- WORK ORDER: Starting from the line in which "Task: Open the TDS" appears, output every line down to the last line of the data below, exactly and without anything more.

*** Opening of MATERIAL FOR THIS TASK ***

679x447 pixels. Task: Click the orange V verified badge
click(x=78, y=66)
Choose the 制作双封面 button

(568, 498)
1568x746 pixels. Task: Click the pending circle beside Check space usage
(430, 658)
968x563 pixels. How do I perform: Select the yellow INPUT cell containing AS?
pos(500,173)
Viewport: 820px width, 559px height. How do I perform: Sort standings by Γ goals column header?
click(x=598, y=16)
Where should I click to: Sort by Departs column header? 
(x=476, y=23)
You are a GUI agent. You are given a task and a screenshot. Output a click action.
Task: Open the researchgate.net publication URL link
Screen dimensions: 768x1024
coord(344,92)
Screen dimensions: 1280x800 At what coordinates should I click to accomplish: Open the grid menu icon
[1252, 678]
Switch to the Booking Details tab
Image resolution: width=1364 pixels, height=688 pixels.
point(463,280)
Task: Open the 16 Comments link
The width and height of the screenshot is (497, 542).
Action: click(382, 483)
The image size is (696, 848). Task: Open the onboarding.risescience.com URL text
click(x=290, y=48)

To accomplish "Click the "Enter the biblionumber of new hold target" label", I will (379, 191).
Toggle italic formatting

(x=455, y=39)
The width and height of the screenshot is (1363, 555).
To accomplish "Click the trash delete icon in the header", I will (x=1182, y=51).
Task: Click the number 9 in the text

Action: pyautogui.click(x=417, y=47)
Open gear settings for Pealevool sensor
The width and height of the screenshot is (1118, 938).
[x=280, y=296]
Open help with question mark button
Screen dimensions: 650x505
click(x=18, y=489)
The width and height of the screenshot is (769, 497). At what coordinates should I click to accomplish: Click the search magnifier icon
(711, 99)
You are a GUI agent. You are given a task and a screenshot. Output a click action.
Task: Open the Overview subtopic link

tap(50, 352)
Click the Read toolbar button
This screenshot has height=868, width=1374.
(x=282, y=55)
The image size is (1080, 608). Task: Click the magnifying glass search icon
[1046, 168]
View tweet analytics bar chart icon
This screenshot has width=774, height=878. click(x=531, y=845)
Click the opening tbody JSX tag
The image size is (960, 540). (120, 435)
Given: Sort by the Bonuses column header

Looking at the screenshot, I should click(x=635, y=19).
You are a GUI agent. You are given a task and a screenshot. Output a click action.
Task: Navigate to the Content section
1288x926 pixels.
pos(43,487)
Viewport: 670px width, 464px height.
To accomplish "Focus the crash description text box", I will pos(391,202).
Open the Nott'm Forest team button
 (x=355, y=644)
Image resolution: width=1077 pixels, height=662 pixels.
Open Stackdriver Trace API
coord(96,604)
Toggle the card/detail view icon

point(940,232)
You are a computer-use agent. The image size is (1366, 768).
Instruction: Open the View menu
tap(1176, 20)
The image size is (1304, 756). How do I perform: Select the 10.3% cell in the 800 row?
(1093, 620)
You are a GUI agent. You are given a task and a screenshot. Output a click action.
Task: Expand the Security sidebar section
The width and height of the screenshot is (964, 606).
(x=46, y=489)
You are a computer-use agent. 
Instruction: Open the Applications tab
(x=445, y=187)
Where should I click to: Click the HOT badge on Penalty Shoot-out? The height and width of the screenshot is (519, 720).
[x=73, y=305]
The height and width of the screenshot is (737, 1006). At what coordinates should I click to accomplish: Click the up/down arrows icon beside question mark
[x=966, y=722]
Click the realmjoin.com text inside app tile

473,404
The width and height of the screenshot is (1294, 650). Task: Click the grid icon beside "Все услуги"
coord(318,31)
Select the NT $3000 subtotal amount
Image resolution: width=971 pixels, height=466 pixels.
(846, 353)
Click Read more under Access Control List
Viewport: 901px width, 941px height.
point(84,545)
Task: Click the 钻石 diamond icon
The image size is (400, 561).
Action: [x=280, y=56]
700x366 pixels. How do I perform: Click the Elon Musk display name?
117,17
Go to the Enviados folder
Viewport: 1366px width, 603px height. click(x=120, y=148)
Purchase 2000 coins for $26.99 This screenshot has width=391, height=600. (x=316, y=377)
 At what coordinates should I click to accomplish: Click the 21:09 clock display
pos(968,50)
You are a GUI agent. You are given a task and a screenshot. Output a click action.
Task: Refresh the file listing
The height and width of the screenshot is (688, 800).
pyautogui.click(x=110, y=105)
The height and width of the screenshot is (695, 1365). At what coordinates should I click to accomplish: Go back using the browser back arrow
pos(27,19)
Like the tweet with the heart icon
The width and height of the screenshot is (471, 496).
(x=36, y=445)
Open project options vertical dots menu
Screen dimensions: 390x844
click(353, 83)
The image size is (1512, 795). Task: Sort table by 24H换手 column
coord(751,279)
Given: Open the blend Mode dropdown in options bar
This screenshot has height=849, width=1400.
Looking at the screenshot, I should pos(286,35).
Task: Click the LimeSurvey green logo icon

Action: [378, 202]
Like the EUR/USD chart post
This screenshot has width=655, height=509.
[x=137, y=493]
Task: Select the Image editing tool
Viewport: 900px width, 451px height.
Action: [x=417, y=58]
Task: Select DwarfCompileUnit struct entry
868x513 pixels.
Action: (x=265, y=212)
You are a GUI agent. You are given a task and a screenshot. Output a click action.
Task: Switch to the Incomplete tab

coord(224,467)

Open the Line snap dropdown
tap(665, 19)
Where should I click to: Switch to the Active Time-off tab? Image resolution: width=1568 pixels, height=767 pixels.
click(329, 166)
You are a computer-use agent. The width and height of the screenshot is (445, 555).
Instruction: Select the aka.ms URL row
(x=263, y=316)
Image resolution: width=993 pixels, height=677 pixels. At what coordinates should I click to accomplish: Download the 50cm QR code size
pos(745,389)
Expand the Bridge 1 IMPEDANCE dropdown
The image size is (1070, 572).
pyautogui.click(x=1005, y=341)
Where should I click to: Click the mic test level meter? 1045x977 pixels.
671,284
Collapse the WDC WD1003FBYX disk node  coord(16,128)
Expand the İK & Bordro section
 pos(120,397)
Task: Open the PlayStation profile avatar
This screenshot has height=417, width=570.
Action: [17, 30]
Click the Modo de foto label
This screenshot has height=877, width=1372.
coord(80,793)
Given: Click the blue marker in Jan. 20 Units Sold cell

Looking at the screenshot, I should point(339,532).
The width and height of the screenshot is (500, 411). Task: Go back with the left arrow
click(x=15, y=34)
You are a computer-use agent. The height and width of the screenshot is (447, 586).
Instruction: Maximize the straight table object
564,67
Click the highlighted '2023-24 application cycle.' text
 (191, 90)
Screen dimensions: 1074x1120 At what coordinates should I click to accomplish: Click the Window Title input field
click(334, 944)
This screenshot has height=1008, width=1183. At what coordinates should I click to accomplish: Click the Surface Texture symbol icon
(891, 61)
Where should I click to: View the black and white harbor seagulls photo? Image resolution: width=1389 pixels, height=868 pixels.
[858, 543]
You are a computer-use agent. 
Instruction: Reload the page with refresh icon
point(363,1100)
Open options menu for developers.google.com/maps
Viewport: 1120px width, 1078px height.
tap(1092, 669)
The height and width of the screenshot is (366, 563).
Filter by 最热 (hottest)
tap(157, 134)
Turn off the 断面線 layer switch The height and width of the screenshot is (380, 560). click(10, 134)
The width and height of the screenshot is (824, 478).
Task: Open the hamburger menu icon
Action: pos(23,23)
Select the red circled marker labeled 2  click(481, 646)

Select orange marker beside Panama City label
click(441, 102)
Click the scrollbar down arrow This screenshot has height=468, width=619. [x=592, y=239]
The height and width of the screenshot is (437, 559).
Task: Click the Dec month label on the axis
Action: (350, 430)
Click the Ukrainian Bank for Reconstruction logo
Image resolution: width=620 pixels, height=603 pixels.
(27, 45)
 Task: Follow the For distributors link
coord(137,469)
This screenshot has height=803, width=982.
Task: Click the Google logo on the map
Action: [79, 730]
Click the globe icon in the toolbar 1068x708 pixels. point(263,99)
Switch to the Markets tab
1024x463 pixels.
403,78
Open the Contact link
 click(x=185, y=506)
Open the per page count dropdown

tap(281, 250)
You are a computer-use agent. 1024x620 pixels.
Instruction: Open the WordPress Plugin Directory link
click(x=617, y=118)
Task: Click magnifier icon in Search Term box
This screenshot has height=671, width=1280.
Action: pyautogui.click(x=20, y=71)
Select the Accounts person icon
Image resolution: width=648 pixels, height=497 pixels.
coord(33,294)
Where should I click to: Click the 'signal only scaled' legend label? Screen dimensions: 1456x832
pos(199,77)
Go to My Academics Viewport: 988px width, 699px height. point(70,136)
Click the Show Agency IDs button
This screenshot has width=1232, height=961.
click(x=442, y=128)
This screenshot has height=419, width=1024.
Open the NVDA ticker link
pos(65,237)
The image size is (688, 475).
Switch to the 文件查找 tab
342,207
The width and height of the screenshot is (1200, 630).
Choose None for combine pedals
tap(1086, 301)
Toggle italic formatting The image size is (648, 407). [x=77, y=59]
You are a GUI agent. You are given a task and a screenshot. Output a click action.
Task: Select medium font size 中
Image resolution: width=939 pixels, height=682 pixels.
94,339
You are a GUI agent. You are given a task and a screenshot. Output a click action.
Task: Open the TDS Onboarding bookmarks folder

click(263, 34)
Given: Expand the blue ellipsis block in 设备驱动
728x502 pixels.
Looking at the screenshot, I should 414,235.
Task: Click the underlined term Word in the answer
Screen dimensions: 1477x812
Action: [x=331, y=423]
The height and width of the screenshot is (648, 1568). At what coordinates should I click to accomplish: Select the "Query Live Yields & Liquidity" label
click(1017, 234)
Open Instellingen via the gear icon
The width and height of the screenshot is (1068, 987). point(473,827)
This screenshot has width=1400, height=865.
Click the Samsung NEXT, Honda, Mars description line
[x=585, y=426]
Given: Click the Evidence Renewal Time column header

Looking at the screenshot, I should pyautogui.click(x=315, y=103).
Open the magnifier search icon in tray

*** Close of MATERIAL FOR THIS TASK ***

- RESULT OF THIS EXERCISE:
Task: Open the TDS Onboarding bookmarks folder

click(263, 34)
Given: Expand the blue ellipsis block in 设备驱动
728x502 pixels.
Looking at the screenshot, I should 414,235.
Task: Click the underlined term Word in the answer
Screen dimensions: 1477x812
Action: [x=331, y=423]
The height and width of the screenshot is (648, 1568). At what coordinates should I click to accomplish: Select the "Query Live Yields & Liquidity" label
click(1017, 234)
Open Instellingen via the gear icon
The width and height of the screenshot is (1068, 987). point(473,827)
This screenshot has width=1400, height=865.
Click the Samsung NEXT, Honda, Mars description line
[x=585, y=426]
Given: Click the Evidence Renewal Time column header

Looking at the screenshot, I should pyautogui.click(x=315, y=103).
Open the magnifier search icon in tray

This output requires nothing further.